If it’s not one thing… Monday, Aug 6 2012 

Last week I discussed the challenges I have been dealing with in researching my father’s side of the family.  It’s Mom’s turn this week and finding her relatives has been much easier; for the most part.

Growing up I spent a lot of time in my mother’s hometown.  Hazleton, Pennsylvania became my home away from home.  A place that I loved to spend my summers.  My grandmother had been one of the most important relationships in my young life and she’s remained a big part of my life ever since.  When my maternal grandmother died in 1984 I was only 7 but the impact of that loss was significant.  By that time, my mother had lost her father, her step-father and then her mother.  All before her 32nd birthday.  I can’t imagine what she had to deal with. She had four daughters left to raise without her mother to offer support, guidance and advice.  Sometimes, I think that’s part of the reason she’s such a pivotal part of her grandchildren’s life. 

My mother grew up in a house that her grandfather had built.  She’d tell me stories about the winding staircase, the fireplace and the family get-togethers.  We found pictures a few months ago that showed the ornate fireplace, the cherubed ceilings and the french doors.  There were so many photos of family members; especially my mother, uncle and their cousins. 

Family played a significant role in my mother’s life.  She grew up with so many cousins, on both sides of her family, and they spent a lot of time together.  (There’s a part of me that wished I had the same; but times change and families live where economics and employment determine they go.)  Even after my grandmother died we’d go back to Hazleton frequently.  My mother still had aunts, uncles and cousins in the area and there was even a family reunion every August.

I knew more about my mother’s side of the family then my father’s.  We joked that my mom was a coal miner’s daughter but it was only a few generations of difference.  In putting together my family tree I realized how happy I was that her side of the family had unique names, both first names and surnames.  Thank heavens for the Elmers, Ellsworths and Martins!

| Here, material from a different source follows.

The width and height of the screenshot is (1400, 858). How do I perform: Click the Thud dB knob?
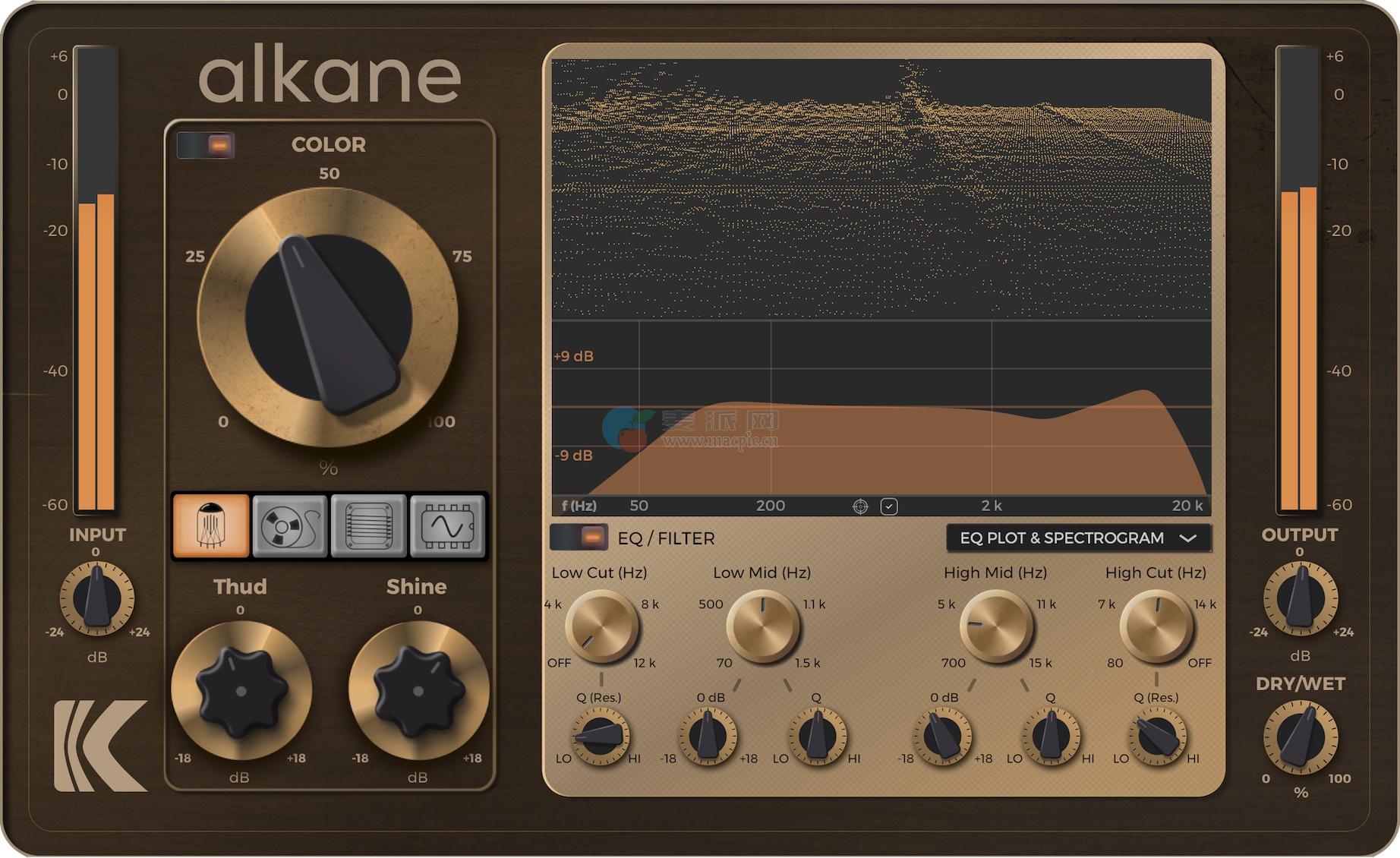(x=241, y=691)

I found generations of coal miners, farmers and truck drivers.  I realized that the strong family bonds were necessary because early death was not only likely but frequent.  My mother’s great-grandfather died in a coal mining accident in 1902 at the age of 32.  He left behind a wife and numerous children.  How did his family put food on the table, clothes on their backs and smiles on their faces?  My great, great-grandmother remarried a few years later and the half-siblings went on to hold that joint family reunion.

My mother’s father died at the age of 40.  A truck driver by occupation, he was injured in a fluke trucking accident; causing him to no longer be able to work.  My grandmother had to work to provide for the family.  Eventually, he became sick and died at an age that was much too young.  My grandmother remarried and I grew up knowing my mom’s brother, step-brother and step-sister as equal members of my family. 

In researching my maternal ancestors I’ve come to the conclusion that family isn’t always determined by blood.  Love guided my mother’s relations and she passed that down to her children.  For that, I will be eternally grateful!